ABOUT THIS TASK:
None of the pictures should appear; the lines from the line containing "Given: Click the year" through the last line of the listing must be repeated exactly.

___ MATERIAL PROVIDED

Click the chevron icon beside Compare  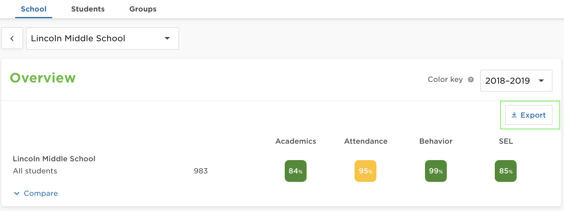(17, 193)
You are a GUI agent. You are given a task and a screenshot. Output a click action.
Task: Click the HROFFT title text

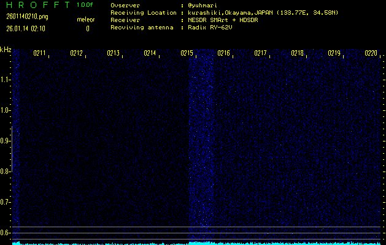[38, 5]
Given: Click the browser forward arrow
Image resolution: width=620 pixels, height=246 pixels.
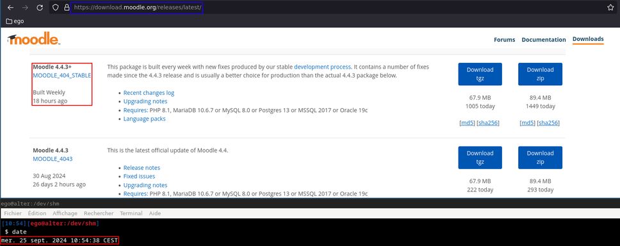Looking at the screenshot, I should [x=25, y=8].
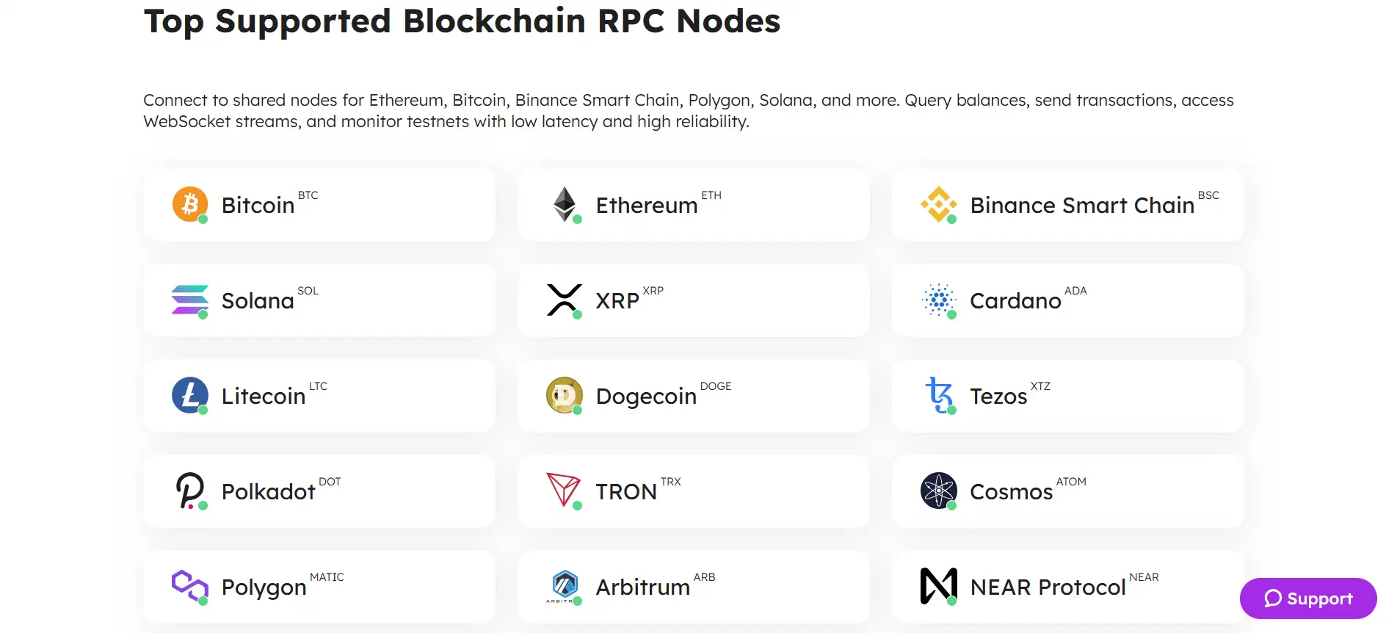Click the Polkadot logo icon
Image resolution: width=1386 pixels, height=633 pixels.
click(x=190, y=491)
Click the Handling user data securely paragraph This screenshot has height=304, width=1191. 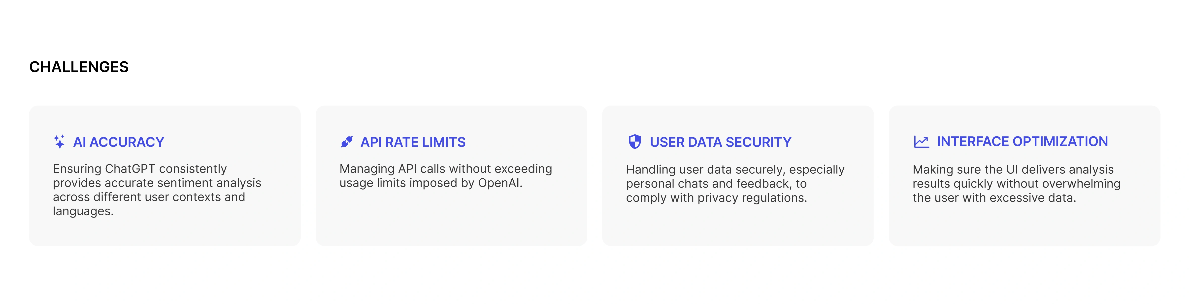(x=735, y=183)
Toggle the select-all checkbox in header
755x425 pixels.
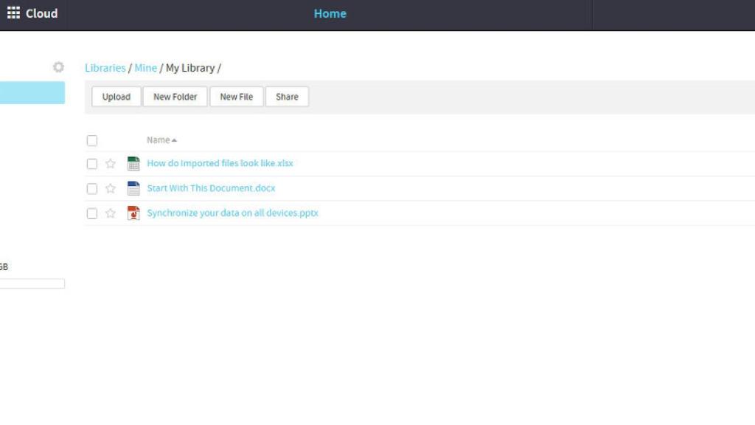point(92,140)
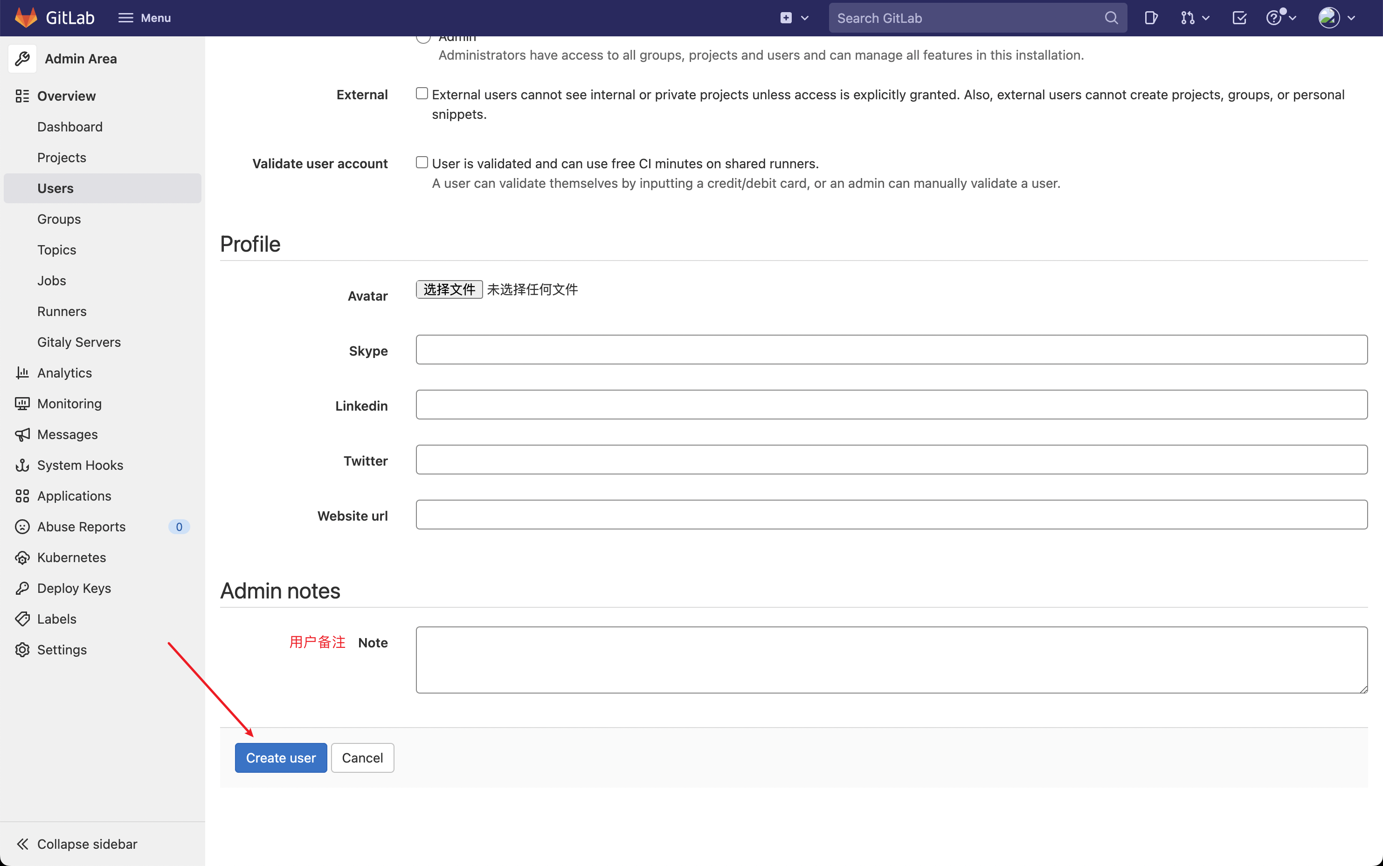Click the Kubernetes sidebar icon
Image resolution: width=1383 pixels, height=866 pixels.
pyautogui.click(x=23, y=557)
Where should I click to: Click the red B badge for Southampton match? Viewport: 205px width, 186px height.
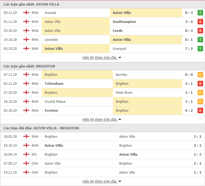point(200,22)
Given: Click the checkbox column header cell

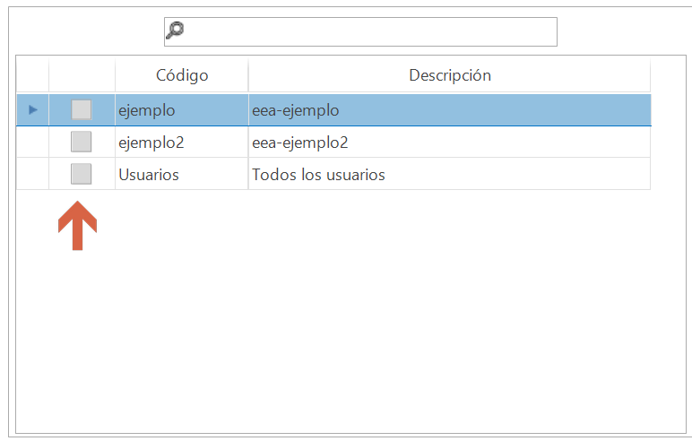Looking at the screenshot, I should click(82, 75).
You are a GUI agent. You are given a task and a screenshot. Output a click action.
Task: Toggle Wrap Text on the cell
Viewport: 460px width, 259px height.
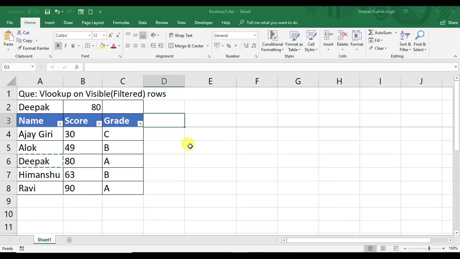(x=181, y=35)
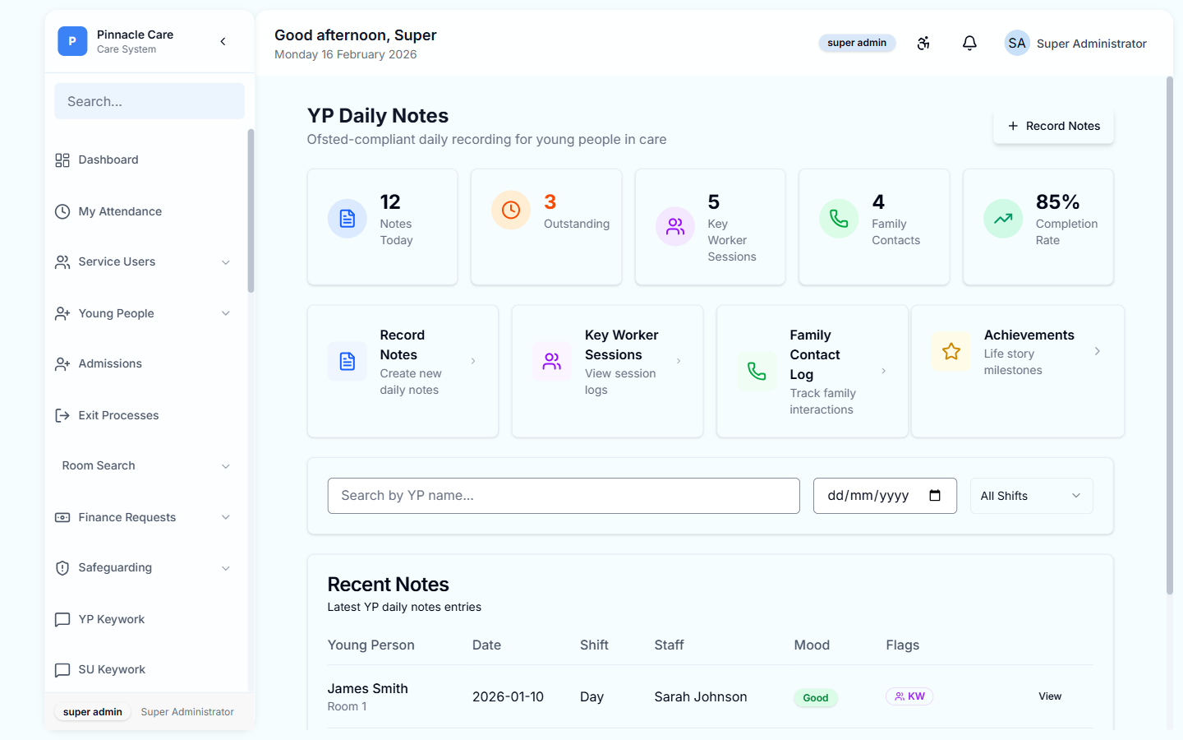This screenshot has width=1183, height=740.
Task: Click the notifications bell icon
Action: click(x=969, y=43)
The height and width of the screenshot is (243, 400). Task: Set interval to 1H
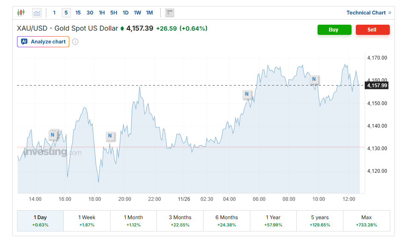pyautogui.click(x=102, y=13)
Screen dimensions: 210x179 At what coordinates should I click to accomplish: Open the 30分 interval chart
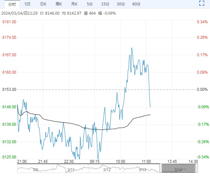tap(121, 4)
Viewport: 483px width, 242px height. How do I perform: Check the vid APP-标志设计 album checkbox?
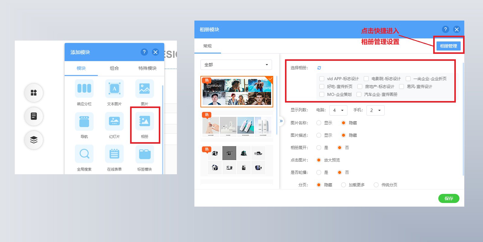click(x=322, y=79)
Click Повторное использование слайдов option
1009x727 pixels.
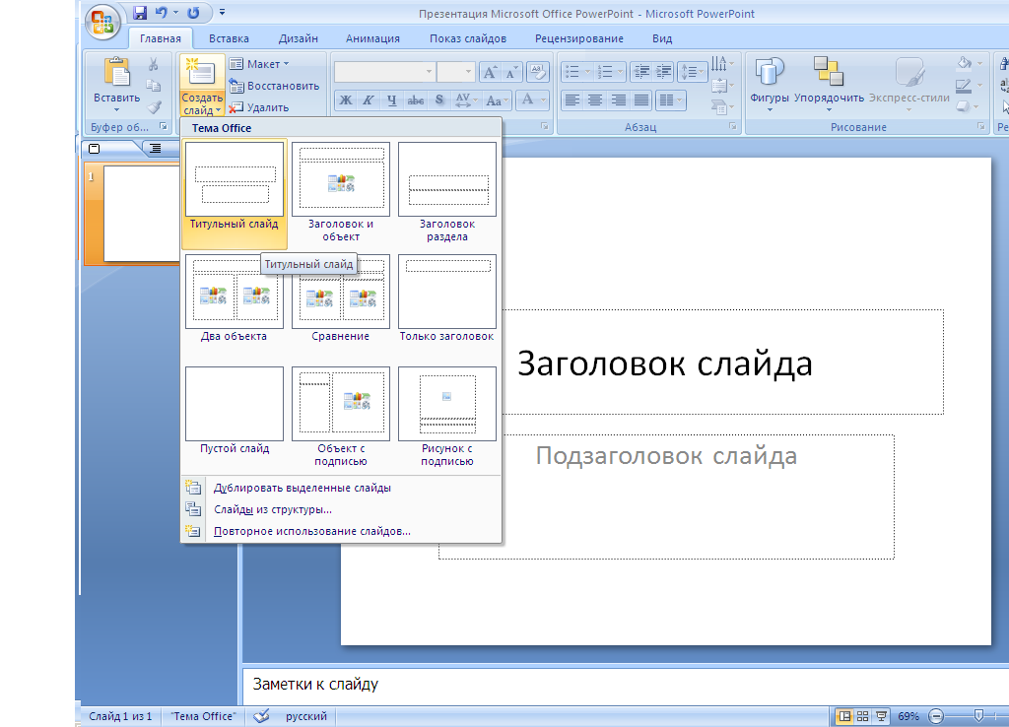click(311, 531)
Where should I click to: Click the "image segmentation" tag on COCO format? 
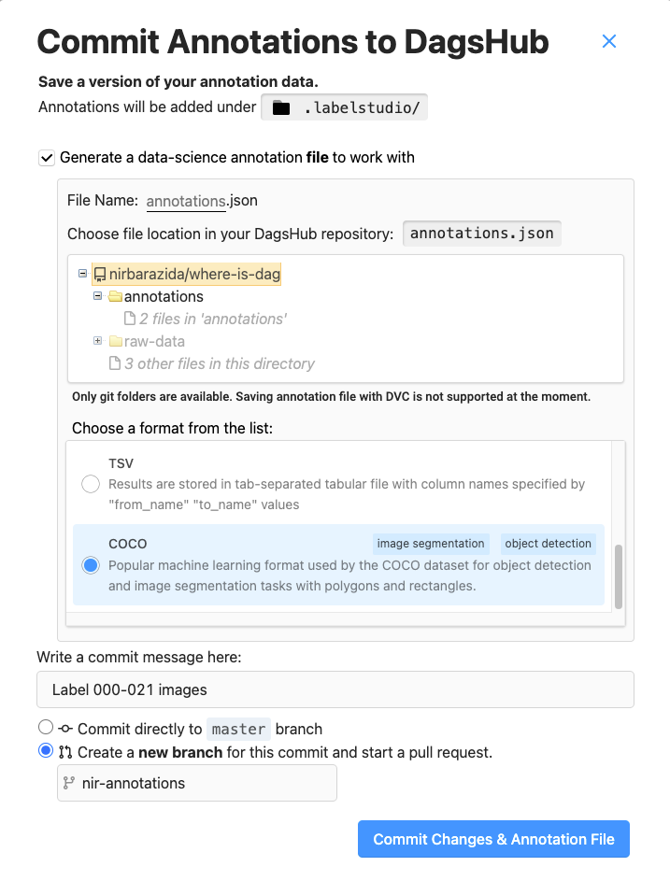[x=430, y=544]
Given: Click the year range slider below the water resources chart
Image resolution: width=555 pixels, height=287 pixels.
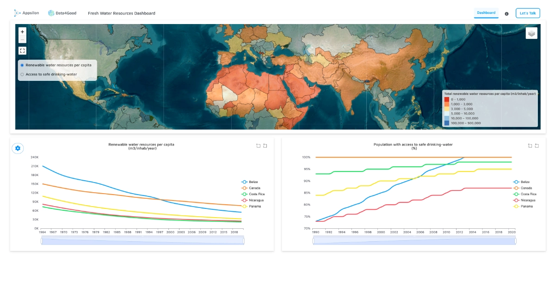Looking at the screenshot, I should tap(142, 240).
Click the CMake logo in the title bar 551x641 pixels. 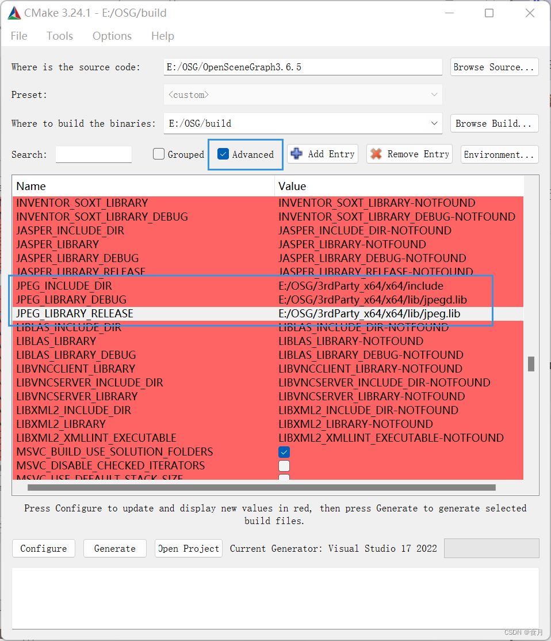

______

SOLUTION TO THE PROBLEM:
Given: Click the year range slider below the water resources chart
Image resolution: width=555 pixels, height=287 pixels.
Looking at the screenshot, I should tap(142, 240).
Click the CMake logo in the title bar 551x641 pixels. 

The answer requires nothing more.